EXCERPTED TEXT.
━━━━

In the wake of the March Fukushima nuclear disaster in Japan and Germany’s subsequent decision in June to close all of its 18 nuclear power plants between 2015 and 2022, the European Union is turning its eyes eastwards to new EU members Bulgaria, Lithuania and Slovakia, offering further funding to ensure that its Soviet-era nuclear reactors remain out of service permanently.
 
On 24 November the European Commission proposed to provide further EU assistance worth $662 million to support the final closure after earlier decommissioning of Bulgaria’s Kozloduy nuclear power plant (NPP), Lithuania’s Ignalina facility and Slovakia’s Bohunice nuclear station.
 
The good news for the trio is that under terms of the proposal, Bulgaria will receive an additional $245million until 2020. Lithuania will receive $278 million until 2017 and Slovakia $139 million until 2017.
 
The bad news for the three countries is that before the EU financial support will be provided, all three nations will have to meet certain conditions, including complying with current EU legislation on nuclear safety and the management of nuclear waste as well as developing legal frameworks to generate the necessary national financial resources to cover the remaining fiscal needs.
 
Lithuania is already decrying the deal. The same day that the proposal was unveiled Lithuanian Prime Minister Andrius Kubilius released a statement commenting, "The current proposal is not acceptable for us, as it does not comply with the commitments enshrined in the (EU) accession treaty of Lithuania."
 
Lithuania's Ignalina-1 RBMK reactor complex was shut down on 31 December 2004 as a precondition of the country joining the European Union and its sister 1,185 megawatt Ignalina-2 RBMK NPP complex was shuttered on 31 December 2009, even though the Ignalina-2 complex provided 72.3 percent overall of the country's electrical needs. Kubilius underlined that Lithuania's EU accession treaty had noted that the Ignalina NPP's closure was "an exceptional burden not commensurate with the economic strength of the country. The EU committed to provide adequate financial assistance for the decommissioning."

━━━━

GIVEN MATERIAL.
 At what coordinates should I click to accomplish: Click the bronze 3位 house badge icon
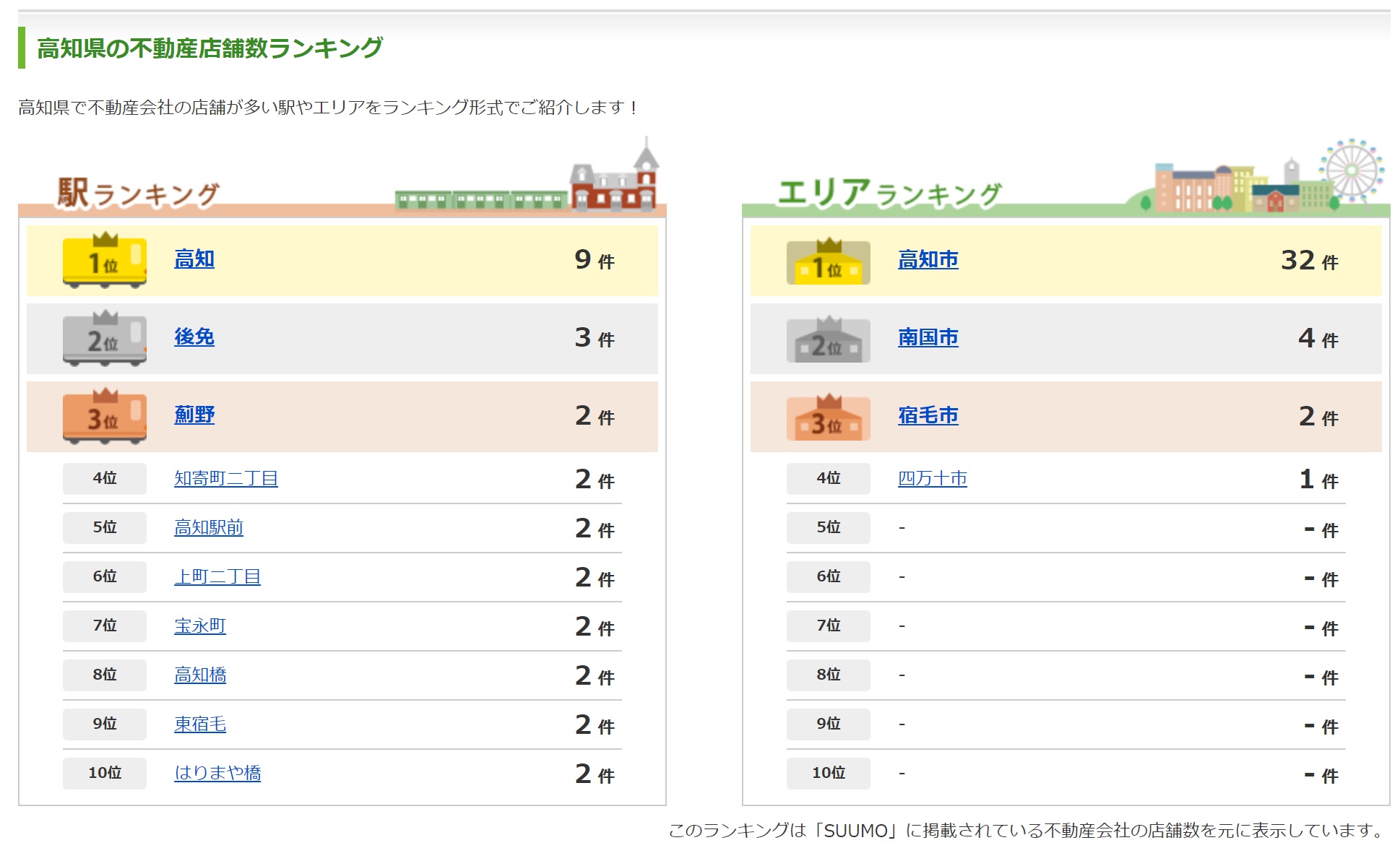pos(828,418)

━━━━

WHAT IS ASKED.
• a. Answer from the article on EU nuclear decommissioning aid:
(i) How much would Slovakia receive under the proposal, and until what year?
(ii) On what date was the Ignalina-1 reactor complex shut down?
(iii) Which Lithuanian official released a statement rejecting the proposal?
• b. Write the next few paragraphs of the article on EU nuclear decommissioning aid, picking up after its final sentence.
The data has nothing to do with the article on EU nuclear decommissioning aid.

TASK ANSWERS.
• a.
(i) $139 million, until 2017.
(ii) 31 December 2004.
(iii) Prime Minister Andrius Kubilius.

• b.
 
Lithuania is particularly irate because it is part of the Russian electricity grid, and after the closure of Ignalina, has been forced import more than 80 percent of its electrical and natural gas energy needs from Russia, which has been only too glad to charge Vilnuis world market rates for its exports. Undoubtedly adding to Kubilius’s anger is that the Russian Federation intends to export electricity from its 2,300 megawatt Kaliningrad Nuclear Power Plant, currently under construction and scheduled for completion in 2016, with Moscow eagerly labeling Kaliningrad’s electrical exports to neighbors including Lithuania and Germany a potential “cash cow” as they struggle with their own electrical output because of their progressive but expensive nuclear energy policies.
 
In a more upbeat tone EU Commissioner for Energy Gunther Oettinger said, "It is in our citizens' interest, that these reactors will be safely decommissioned and that they will never be restarted again. This additional financial support will help the three Member States to timely progress in defueling and decommissioning of these nuclear reactors. This is a clear expression of solidarity of the EU, which has put nuclear safety as a priority." To put Oettinger’s comments in a somewhat different light, the EU has already invested  $3.7 billion in funding for decommissioning the three nations’ NPP’s old reactors.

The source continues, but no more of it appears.